— Start of Extracted entries —
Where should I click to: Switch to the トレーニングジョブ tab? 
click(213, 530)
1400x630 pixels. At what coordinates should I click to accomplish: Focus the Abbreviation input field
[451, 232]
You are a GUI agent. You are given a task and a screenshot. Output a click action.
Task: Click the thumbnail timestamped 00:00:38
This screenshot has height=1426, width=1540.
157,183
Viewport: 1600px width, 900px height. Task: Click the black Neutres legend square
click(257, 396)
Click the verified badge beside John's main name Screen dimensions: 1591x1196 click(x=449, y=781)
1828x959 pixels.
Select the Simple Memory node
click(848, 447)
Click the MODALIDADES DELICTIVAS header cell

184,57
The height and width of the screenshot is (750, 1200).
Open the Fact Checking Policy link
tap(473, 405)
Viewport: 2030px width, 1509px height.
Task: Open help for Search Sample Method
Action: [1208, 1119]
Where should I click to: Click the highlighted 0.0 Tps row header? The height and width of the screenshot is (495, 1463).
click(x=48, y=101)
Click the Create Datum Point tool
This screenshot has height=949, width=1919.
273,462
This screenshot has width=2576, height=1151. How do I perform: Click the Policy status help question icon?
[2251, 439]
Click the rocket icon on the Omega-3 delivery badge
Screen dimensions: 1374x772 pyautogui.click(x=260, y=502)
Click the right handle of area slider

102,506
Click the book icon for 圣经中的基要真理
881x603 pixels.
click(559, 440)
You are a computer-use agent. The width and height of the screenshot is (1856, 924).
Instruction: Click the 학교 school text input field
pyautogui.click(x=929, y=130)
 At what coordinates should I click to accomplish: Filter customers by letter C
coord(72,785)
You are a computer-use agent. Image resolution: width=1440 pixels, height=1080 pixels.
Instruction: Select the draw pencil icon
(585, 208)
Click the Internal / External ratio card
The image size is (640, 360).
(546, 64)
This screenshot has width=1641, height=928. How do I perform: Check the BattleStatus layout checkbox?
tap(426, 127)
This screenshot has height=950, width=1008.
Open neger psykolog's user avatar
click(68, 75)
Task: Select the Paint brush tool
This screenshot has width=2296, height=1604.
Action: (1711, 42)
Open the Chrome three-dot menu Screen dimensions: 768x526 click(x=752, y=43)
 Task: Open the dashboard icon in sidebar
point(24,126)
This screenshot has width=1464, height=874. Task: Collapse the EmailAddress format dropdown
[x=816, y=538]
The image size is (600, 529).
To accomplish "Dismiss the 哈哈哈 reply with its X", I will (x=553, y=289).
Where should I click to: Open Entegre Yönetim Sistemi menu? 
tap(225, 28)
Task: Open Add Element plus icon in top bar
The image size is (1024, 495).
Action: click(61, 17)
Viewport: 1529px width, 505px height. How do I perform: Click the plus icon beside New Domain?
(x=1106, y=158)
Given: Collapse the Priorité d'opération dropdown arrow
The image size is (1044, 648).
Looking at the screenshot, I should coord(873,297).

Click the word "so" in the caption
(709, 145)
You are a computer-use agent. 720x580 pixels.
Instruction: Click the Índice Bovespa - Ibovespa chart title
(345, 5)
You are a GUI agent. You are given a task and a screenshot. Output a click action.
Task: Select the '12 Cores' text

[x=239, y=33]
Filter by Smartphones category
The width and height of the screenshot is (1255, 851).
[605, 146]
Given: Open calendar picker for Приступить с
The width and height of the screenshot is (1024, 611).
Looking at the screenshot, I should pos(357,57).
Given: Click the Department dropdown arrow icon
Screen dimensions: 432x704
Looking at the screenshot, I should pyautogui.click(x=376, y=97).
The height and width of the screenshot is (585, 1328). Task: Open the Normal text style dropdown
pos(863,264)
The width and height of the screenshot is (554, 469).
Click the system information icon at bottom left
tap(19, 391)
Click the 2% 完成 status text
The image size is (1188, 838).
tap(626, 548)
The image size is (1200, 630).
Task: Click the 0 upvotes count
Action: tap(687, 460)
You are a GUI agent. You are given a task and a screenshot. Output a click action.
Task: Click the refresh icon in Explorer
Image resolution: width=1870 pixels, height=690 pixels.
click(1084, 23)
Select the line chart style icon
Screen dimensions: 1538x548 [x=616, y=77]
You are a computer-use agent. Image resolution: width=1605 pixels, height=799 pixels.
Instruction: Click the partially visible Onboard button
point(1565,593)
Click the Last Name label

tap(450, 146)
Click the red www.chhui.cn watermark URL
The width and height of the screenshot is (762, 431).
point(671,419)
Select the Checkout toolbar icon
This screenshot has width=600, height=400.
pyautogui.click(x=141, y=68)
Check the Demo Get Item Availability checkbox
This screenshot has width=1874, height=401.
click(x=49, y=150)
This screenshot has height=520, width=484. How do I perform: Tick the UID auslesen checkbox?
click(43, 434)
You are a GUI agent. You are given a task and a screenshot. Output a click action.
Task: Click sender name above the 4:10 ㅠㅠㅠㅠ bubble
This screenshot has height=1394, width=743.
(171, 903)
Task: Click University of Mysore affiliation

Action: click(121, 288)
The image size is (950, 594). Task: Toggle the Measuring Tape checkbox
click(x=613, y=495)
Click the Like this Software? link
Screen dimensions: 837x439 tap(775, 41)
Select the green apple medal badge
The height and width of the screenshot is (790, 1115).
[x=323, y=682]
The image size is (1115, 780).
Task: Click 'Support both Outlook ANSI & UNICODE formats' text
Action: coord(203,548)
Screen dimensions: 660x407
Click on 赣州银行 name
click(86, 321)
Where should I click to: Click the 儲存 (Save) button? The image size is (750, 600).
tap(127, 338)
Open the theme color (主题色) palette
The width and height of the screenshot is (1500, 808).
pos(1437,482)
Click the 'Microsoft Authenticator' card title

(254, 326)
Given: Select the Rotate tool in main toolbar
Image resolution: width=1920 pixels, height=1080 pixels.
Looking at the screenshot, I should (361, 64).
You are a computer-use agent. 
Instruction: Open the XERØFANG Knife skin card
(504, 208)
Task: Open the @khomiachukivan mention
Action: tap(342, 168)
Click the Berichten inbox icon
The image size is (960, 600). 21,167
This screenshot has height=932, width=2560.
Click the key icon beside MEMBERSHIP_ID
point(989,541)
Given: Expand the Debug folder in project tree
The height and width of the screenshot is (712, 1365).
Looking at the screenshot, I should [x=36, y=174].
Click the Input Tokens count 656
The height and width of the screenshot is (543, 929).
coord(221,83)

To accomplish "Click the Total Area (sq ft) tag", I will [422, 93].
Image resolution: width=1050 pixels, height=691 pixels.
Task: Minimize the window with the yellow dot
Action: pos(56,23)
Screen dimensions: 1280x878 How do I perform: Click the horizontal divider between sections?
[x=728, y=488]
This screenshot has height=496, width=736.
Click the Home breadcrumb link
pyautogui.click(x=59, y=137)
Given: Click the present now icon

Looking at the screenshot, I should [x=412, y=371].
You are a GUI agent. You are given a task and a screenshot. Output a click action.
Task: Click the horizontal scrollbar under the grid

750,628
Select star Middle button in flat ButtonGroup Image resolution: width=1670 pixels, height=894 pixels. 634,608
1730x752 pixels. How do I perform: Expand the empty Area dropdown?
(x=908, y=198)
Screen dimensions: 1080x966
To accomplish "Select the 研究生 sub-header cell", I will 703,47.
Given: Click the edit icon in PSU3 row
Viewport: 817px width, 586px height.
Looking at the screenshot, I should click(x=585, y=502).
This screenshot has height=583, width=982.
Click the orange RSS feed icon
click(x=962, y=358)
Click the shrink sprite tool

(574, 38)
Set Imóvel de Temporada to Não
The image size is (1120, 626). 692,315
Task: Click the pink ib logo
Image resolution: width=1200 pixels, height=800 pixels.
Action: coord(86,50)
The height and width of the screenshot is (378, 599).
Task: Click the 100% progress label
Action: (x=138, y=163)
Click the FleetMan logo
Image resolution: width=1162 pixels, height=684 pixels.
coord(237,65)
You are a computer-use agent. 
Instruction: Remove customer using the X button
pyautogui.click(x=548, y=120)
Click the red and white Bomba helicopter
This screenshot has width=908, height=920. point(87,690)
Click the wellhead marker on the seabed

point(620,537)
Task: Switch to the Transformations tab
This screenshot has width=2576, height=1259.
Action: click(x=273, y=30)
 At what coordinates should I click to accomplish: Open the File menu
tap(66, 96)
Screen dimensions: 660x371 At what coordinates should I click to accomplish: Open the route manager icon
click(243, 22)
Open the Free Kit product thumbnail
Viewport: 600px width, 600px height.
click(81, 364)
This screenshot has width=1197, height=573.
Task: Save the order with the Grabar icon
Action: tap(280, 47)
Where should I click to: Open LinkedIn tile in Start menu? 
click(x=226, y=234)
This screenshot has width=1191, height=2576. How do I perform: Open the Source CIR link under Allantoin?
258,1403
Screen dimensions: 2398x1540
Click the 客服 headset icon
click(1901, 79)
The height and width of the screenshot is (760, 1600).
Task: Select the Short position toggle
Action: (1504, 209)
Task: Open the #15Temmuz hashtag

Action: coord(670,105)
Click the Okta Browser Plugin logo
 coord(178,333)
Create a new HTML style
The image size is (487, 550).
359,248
— End of Extracted entries —
Given problem
Reproduce, word for word, the lines beginning with the one containing "Click the book icon for 圣经中的基要真理" and continuing through the one containing "coord(72,785)".

Result for this task
Click the book icon for 圣经中的基要真理
881x603 pixels.
click(559, 440)
You are a computer-use agent. The width and height of the screenshot is (1856, 924).
Instruction: Click the 학교 school text input field
pyautogui.click(x=929, y=130)
 At what coordinates should I click to accomplish: Filter customers by letter C
coord(72,785)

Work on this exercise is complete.